My guess is that Apple’s retail operation has seen that asking for a customer’s password is met with more resistance than asking to merely disable it. But that doesn’t matter, turning it off outright is clearly the worse option.

There’s a history of bad things happening to unprotected/unattended devices in the repair industry, see This is a point in a computer’s lifecycle, more so than any other perhaps, where device security and auditable handling is necessary.

Stressed and still wanting to turn my computer over before the pickup, I gave the Genius my password and then furiously began logging out of apps, like OneNote, Chrome, etc.. I thought about unlinking Dropbox, but what was the point — the data would have still been there. Resigned, I gave it the Genius.

When I got the device back several days later, I couldn’t have been happier from a hardware perspective — the MBPro looked brand new.

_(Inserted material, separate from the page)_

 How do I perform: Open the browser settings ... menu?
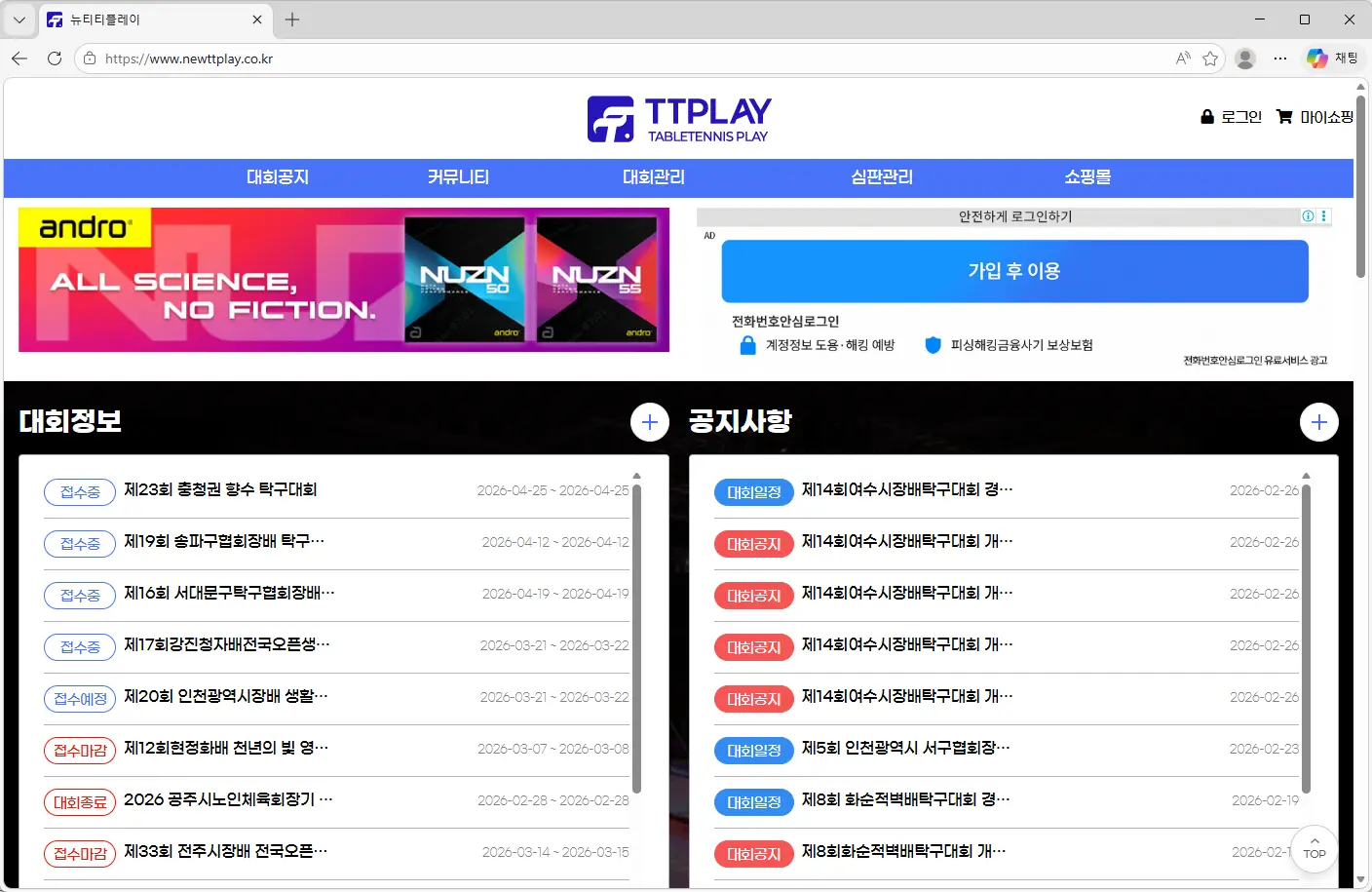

But I was dismayed (though not surprised) to learn that, despite logging out of Chrome, the browser did not clear its “Managed Passwords” from its on device storage.  Whatever, it didn’t really matter anyway, if an Apple repair tech wanted to be nefarious with my password, it was hopeless anyway as the Keychain Access would have been his/her’s too.

I guess the main takeaways from the experience are the following:

Geniuses and Apple Support Advisors should…

1 – … warn customers ahead of time that handing over their passwords is something that may happen.

2 -… should stop telling people to altogether disable administrator passwords (because a better option exists).

3 – … know if the admin password is truly necessary for a given repair.

[Update: via feedback on Twitter: screen replacements don’t require an admin password, so this ask was completely uncalled for, which makes #3 even more pressing. Don’t ask your customers to downgrade security unnecessarily].

Further reflections:

When I called before my 2nd visit to the Apple Store, the rep volunteered (unsolicited) the name of the firm that was to take the devices from the store to the repair center. That implies the devices were not in Apple’s custody the entire time, another reason disabling password is a ridiculous ask.

More thoughts following reader feedback:

In comments on this article and on Twitter, I’ve received pretty thoughtful suggestions on how I should have prepared my Mac.  Thanks, and this could have definitely been (somewhat) mitigated I’ve I’d had more foresight.  One of the main thrusts of the article, though, was that on my first visit, the Genius asked if I had FileVault turned on – which led me to believe that my disk could remain encrypted while being repaired. Which is partly why I was blind-sided by the second visit (I’m also just stupid, as one redditor pointed out 😛 ).

My second observation is the sheer variety of requests from Apple Geniuses. From people with screen repairs saying they weren’t asked for passwords, to two accounts of keyboard repair, one where the customer was asked to disable FileVault (?) to another where the customer was asked for “an admin” password (which he didn’t give and proved to not be necessary for the repair).  To my experience, where the opening question was to disable the admin (lock screen) password. There just seems to be inconsistency across the board.